Indemnisation possible de l’assistance par une tierce personne pendant la période d’hospitalisation de la victime même si celle-ci n’a pas été longue

Indemnisation possible de l’assistance par une tierce personne pendant la période d’hospitalisation de la victime même si celle-ci n’a pas été longue
Publié le 26/01/26

Le 13 septembre 2014, alors qu’il circulait à vélo, un homme a été victime d’un accident de la circulation impliquant un véhicule assuré par les Assurances du Crédit Mutuel IARD.

En l’absence d’accord amiable avec l’assureur, la victime a saisi un Tribunal Judiciaire afin de solliciter l’indemnisation de ses préjudices.

Par arrêt en date du 19 décembre 2023, la Cour d’Appel de CAEN a rejeté la demande d’indemnisation formulée par la victime au titre du besoin en tierce personne pendant la période d’hospitalisation.

Pour ce faire, la Cour d’Appel de CAEN énonce que pour cette période d’hospitalisation complète, qui n’a pas été longue dans la durée, il n’est pas démontré que l’aide apportée viendrait excéder la contribution normale à la solidarité familiale et conjugale et aux besoins du ménage. 

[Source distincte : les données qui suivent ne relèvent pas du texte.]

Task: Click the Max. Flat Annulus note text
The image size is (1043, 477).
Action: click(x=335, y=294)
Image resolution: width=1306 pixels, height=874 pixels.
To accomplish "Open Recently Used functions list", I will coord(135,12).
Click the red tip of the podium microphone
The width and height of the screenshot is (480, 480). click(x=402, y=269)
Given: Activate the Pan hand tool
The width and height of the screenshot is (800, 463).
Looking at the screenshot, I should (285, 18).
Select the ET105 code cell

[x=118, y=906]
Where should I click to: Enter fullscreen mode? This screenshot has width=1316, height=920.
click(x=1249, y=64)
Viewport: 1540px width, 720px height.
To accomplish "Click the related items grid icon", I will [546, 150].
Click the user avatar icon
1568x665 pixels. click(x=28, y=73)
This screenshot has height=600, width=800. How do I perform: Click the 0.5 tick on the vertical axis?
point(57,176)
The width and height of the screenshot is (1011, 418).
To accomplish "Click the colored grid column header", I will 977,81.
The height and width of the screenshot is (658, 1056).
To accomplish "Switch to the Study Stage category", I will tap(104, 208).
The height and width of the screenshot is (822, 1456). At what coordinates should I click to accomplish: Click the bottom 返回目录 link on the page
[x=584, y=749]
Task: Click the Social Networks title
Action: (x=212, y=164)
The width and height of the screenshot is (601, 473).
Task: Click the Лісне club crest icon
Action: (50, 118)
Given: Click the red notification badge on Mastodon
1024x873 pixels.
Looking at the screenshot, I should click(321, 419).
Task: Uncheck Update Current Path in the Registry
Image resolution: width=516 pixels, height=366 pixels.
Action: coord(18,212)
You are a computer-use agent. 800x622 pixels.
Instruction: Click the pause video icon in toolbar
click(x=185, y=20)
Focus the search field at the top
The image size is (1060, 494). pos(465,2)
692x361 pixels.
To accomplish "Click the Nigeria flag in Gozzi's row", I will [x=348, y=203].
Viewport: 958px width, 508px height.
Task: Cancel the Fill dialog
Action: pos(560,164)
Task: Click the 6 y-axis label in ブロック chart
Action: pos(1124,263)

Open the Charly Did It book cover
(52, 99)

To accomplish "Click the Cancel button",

La victime s’est alors pourvue en cassation à l’encontre de cette décision.

Aux termes de son pourvoi, elle rappelle que le poste de préjudice lié à l’assistance par une tierce personne ne se limite pas aux seuls besoins vitaux de la victime, mais indemnise sa perte d’autonomie la mettant dans l’obligation de recourir à un tiers pour l’assister dans l’ensemble des actes de la vie quotidienne. 

Par ailleurs, elle ajoute que le montant de l’indemnité allouée au titre de l’assistance par une tierce personne ne saurait être réduit en cas d’assistance familiale.

Or, par arrêt en date du 6 novembre 2025 (Cour de cassation, Civile 2ème, 6 novembre 2025, Pourvoi n°24-12018), la Cour de cassation a censuré l’arrêt rendu par la Cour d’Appel de CAEN et fait droit à l’argumentation développée par la victime et ce, au visa du principe de la réparation intégrale sans perte ni profit.

Comme le précise la Cour de cassation, le montant de l’indemnité allouée au titre de l’assistance par une tierce personne ne saurait être réduit en cas d’assistance familiale, ni subordonné à la justification de la dépense effective. 

Par conséquent, la victime est bien fondée à solliciter l’indemnisation de l’assistance par une tierce personne dont elle a eu besoin pendant sa période d’hospitalisation et ce, quand bien même l’hospitalisation n’aurait pas été longue et quand bien même cette assistance aurait été assurée par des proches. 

Cet arrêt s’inscrit dans la continuité d’une précédente décision rendue, dans le même sens, par la Cour de cassation, le 8 février 2023 (Cour de cassation, Civile 1ère, 8 février 2023, Pourvoi n°21-24991).